Verzen die een echo bevatten van Ramons eigen beeldend werk. Ramons draagvlak omvat meer dan alleen dichters: in de persoon van abt Anselm Hoste treft hem  de bedachtzaamheid, de nederigheid  (‘zelf heb ik de laatste trap / der nederigheid nog niet bereikt, / nog drukken mij doornen / van ergernis en nog al te vaak / heb ik zilver op mijn tong’), in ingenieur Herwig V. zoekt en hij vindt hij de kompaan op de weg van de cijfers: ‘want zo is het goed: / met cijfers te beginnen en / met cijfers ook te besluiten’.  
 
De drang naar beheersing door getal en afmeting is de leidraad in Ramons beeldend constructivistisch werk. De cycli rond vrienden – in leven of reeds gestorven – worden afgerond met een lang gedicht over Giordano Bruno, de zestiende-eeuwse filosoof die vooral bekend werd om zijn geschriften over en rond de werking van het geheugen en omwille van vermeende ketterij veroordeeld werd tot de brandstapel.
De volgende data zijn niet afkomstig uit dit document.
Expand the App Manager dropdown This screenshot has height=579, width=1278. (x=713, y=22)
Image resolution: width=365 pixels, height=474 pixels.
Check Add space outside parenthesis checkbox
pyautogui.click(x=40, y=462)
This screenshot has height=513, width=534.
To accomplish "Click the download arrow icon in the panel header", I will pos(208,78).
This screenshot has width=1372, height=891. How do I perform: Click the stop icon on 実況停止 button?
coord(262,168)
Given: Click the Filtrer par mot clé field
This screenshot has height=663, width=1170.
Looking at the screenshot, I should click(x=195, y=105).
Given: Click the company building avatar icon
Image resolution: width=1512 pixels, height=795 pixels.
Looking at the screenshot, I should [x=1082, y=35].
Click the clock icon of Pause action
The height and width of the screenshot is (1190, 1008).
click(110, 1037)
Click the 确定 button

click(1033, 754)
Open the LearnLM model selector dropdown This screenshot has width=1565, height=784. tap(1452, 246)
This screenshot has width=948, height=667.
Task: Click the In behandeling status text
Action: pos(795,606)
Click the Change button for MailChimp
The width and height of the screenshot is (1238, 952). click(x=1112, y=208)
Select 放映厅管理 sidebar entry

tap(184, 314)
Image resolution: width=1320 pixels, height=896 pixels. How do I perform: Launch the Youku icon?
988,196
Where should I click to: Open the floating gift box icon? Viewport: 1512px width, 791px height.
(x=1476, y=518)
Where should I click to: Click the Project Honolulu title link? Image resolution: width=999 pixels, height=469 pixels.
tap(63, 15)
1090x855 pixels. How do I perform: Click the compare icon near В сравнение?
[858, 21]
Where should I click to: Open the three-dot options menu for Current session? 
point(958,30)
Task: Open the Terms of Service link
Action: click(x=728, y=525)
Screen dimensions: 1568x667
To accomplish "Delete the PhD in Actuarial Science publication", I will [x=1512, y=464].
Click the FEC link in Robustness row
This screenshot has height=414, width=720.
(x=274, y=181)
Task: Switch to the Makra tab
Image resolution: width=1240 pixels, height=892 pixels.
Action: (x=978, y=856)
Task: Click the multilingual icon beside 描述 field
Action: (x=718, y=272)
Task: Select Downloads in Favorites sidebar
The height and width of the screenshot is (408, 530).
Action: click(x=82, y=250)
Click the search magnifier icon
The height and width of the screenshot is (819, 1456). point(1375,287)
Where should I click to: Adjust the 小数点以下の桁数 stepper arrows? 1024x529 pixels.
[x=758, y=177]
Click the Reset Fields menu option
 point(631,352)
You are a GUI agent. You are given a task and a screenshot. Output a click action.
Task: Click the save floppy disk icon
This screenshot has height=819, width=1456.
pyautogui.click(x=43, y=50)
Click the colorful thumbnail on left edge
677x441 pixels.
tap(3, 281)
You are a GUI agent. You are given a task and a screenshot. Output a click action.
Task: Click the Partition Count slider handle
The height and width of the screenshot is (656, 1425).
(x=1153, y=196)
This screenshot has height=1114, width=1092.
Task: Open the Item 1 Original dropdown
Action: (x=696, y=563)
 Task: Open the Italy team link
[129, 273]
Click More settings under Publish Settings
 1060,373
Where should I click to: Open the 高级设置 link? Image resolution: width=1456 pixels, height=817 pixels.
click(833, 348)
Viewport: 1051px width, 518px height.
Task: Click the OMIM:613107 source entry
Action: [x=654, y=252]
Zijn onlesbare drang naar de vrijheid van de geest kan gelden als een retrospectief opgebouwd zelfportret van Ramon.
 
Cyclus drie in Draagvlak en vizier bevat ‘vendute’, krachtig gepenseelde gedichten rond specifieke plaatsen - de molens van Brugge, de door toeristen overspoelde Burg van Brugge waar zich de Heilige Bloedkapel bevindt -, of breder uitdijende landschappen als ‘Plat Pays’ (een schitterend gedicht, dat opent met deze strofe:  
 
‘het land ligt stoppelbloot –
een veld waarin niets meer
valt te rapen, waarin niets nog
bewogen wordt, niet door
de aarde, niet door de wind’.

Een strofe die echoot in ‘Opname’, het slotgedicht van deze cyclus: ‘Het landschap wordt gedicht / in een blinddruk van geluiden.’   
 
Ter afronding neemt Ramon de lezer mee naar het ‘Grand Café Parnas’, het dichterscafé  waar hij vier kompanen hun opwachting laat maken, vooraleer zelf te besluiten: ‘Daar zat ik dus ook’, om monkelend hierbij vast te stellen:  
 
‘Ik dacht
aan de Aanwezigheid
van de Aanwezigen,
bij uitbreiding aan het Zijn
van de Zijnden en vandaar
aan het Zijn van het Zijnde.’  
 
Een metafysica binnen de kroeg, vandaar de ironische conclusie:  
 
‘Ik dronk nog een Jägermeister
en besloot groot- en blijmoedig
tot een uitstapje
naar het Zwarte Woud.’   
 
Ook de alledaagse realiteit komt haar rechten opeisen.
 
Draagvlak en vizier is een feest van woorden. Met overtuiging bespeelt Renaat Ramon diverse taalregisters: woorden als ‘banaten’, ‘plengfeesten’, ‘batse demonen’ staan er zonder dat ze zich opdringen naast op de spreektaal geënte verzen, de meest verscheiden cultuurlagen schuiven over elkaar heen met reminiscenties aan de Grieks-Romeinse Oudheid en de christelijke beschaving met haar rituelen. Ramons draagvlak is breed, heel breed.